The cell undergoes growth by synthesizing biological molecules (lipids, proteins, carbohydrates, nucleic acids).
Subdivided into:
G1 phase (initial growth): Gap between previous mitosis and the onset of DNA synthesis.
S phase: Duplication of each chromosome through DNA replication.
G2 phase: Between DNA synthesis and nuclear division where further growth occurs and preparation for mitosis continues.
MITOTIC PHASE
Describes how duplicated chromosomes are evenly distributed to daughter cells containing identical hereditary information as the parent cell.

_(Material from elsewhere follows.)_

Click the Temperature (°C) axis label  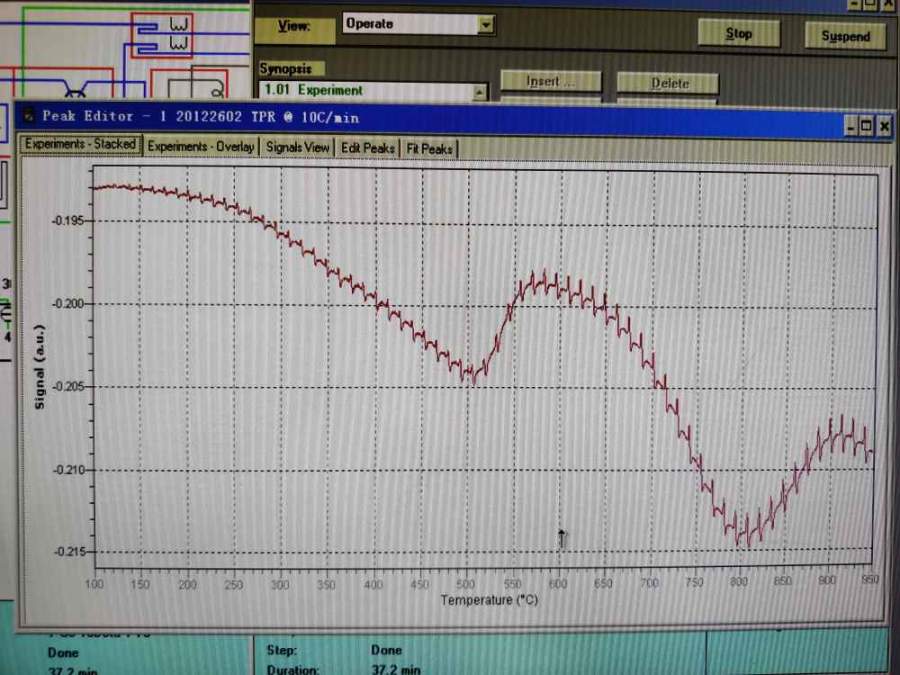490,600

Other cell components (such as organelles) are also divided, although not as precisely as the DNA.
Prophase:
Divided into early, middle, and late prophase:
Early Prophase:
The cell’s shape transitions to a rounded form, and cytoplasm becomes viscous. Centrioles become organized and move towards opposite poles of the cell.
Middle Prophase:
Long microtubules are organized, forming the mitotic spindle and spindle fibers. Chromosomes change into discernible thickened forms.
Late Prophase:
Nuclear envelope breaks, and spindle fully adopts its shape as chromosomes are released into the cytoplasm.
Metaphase:
Spindle occupies the nuclear region with chromosomes aligned at the spindle's equatorial plane, forming the metaphase plate.
Anaphase:
Sister chromatids of each chromosome separate towards opposite poles concurrently, each now referred to as individual chromosomes.
Telophase:
The nucleus is reconstructed around each group of chromosomes, which unwind and elongate. The nucleoli reform, while the spindle disappears.
Cytokinesis:
The division of cytoplasm that separates daughter nuclei formed from karyokinesis, ensuring equal distribution of organelles.
MEIOSIS I
Prophase I: Divided into five sub-stages: leptotene, zygotene, pachytene, diplotene, and diakinesis.
Leptotene:
Chromosomes condense and become thicker; each is double due to prior DNA replication.
Zygotene:
Synapsis occurs, pairing homologous chromosomes into bivalents. The synaptonemal complex forms between them.
Pachytene:
Recombination occurs due to crossing over among homologous chromatids; dyads and tetrads form.
Diplotene:
Homologous chromosomes partially separate and form visible tetrads, and chiasmata mark exchange sites.
Diakinesis:
Chromosomes condense further, centrioles separate to opposite cell ends, and the nuclear envelope and nucleolus disintegrate.
Metaphase I:
Tetrads align at the spindle's equator forming parallel metaphase plates.
Anaphase I:
Dyads separate, leading to disjunction and producing haploid sets of chromosomes moving to opposing spindle poles.
Telophase I:
Chromosomes at each pole unfold, the nuclear envelope and nucleolus reform, and cytokinesis occurs, yielding two daughter cells.
MEIOSIS II
Prophase II:
Centrioles move apart and spindle forms, with chromosomes visible again.
Metaphase II:
Chromosomes align at the spindle's equator, and kinetochores connect to microtubules.
Anaphase II:
Chromatids of each chromosome separate and migrate to spindle poles, resulting in haploid chromosomes at each pole.
Telophase II:
Chromosomes decondense, nuclear envelopes reform, and the spindle dissipates.
End result of meiosis:
In animals, meiosis produces mature gametes which do not undergo further division without fusion with another gamete.
In contrast, in plants, the resultant spores may develop into new individuals independently of fusion.
CYTOKINESIS
In Animal Cells:
Formation of a cleavage furrow using contractile proteins (actin and myosin).
Completion of cell division leads to two separate daughter cells.
In Plant Cells:
Vesicles form a cell plate at the equator, allowing the development of new cell walls adjacent to the equator after exocytosis.
Middle lamella forms from pectins between separated daughter cell membranes.